Increasing the tick rate wouldn't affect players because it's decoupled from move rate. There is however potential for gaining responsiveness by increasing the move rate. Before the big net code overhaul shortly before launch there was no limit to the move rate. Clients would send updates every frame, which obviously tanked the servers as client performance increased and the servers got more updates to process. It has now been set to 30 to match the tick rate.
When we're talking about interpolation, what we're interested in is the update rate. What interpolation does is smooth out the transition between one update to the next on the client. In order to do this the client needs to stay one update behind. I believe the servers send updates 20 times per second currently, which would mean ~50ms. We also need to account for packet loss and the fact that the client and server don't update in sync so we double that to 100ms.
So basically, in order to decrease the interpolation we need to increase the update rate. And in order to do that we need to increase the move rate or the server won't have any new info to send. And this won't happen util server performance is increased.
Totally agree here, NS2 just feels... a bit slow and gooey are the best terms to loosely describe the feeling. The "Shot around a corner" is merely a symptom of something else going on in the code, but this cause will be massively affecting every fight in the game, whether or not you realize it.

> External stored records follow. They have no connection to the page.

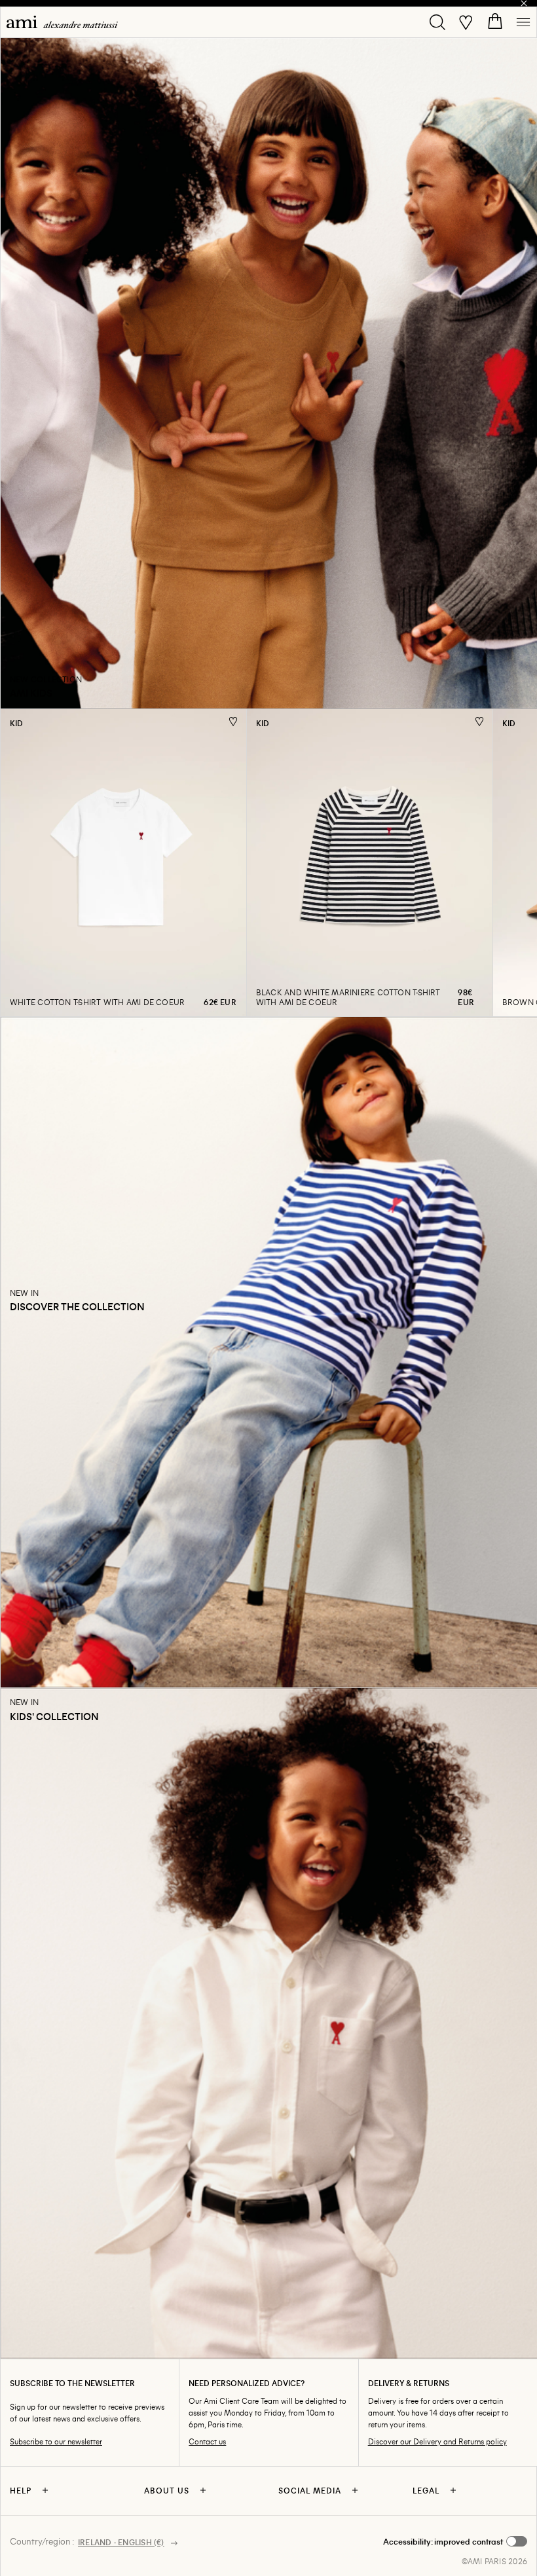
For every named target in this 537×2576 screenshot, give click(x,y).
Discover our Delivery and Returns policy (437, 2441)
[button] (455, 2541)
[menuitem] (62, 22)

The server backtracks the position of Xearo to the time when you shot and then does the hit check. Since players are seeing an afterimage because of interpolation but their shot at this afterimage counts, these "shot around the corner" or "bit from a mile away" situation happen.
You cant do much about interpolation, the alternative would be players teleporting around every 50 milliseconds. That would look horrible. The lag compensation on the other hand does not belong to a game, where movement is so important.
If you want to look up more about lag compensation, http://www.ra.is/unlagged/
Luckily the interpolation delay can and most likely will be lowered in the future, but it's not as trivial as simply changing a number.
Lag compensation is bad in games where movement is important because dodging becomes almost impossible. This is even stated as a limitation of lag compesnation by one of its inventors.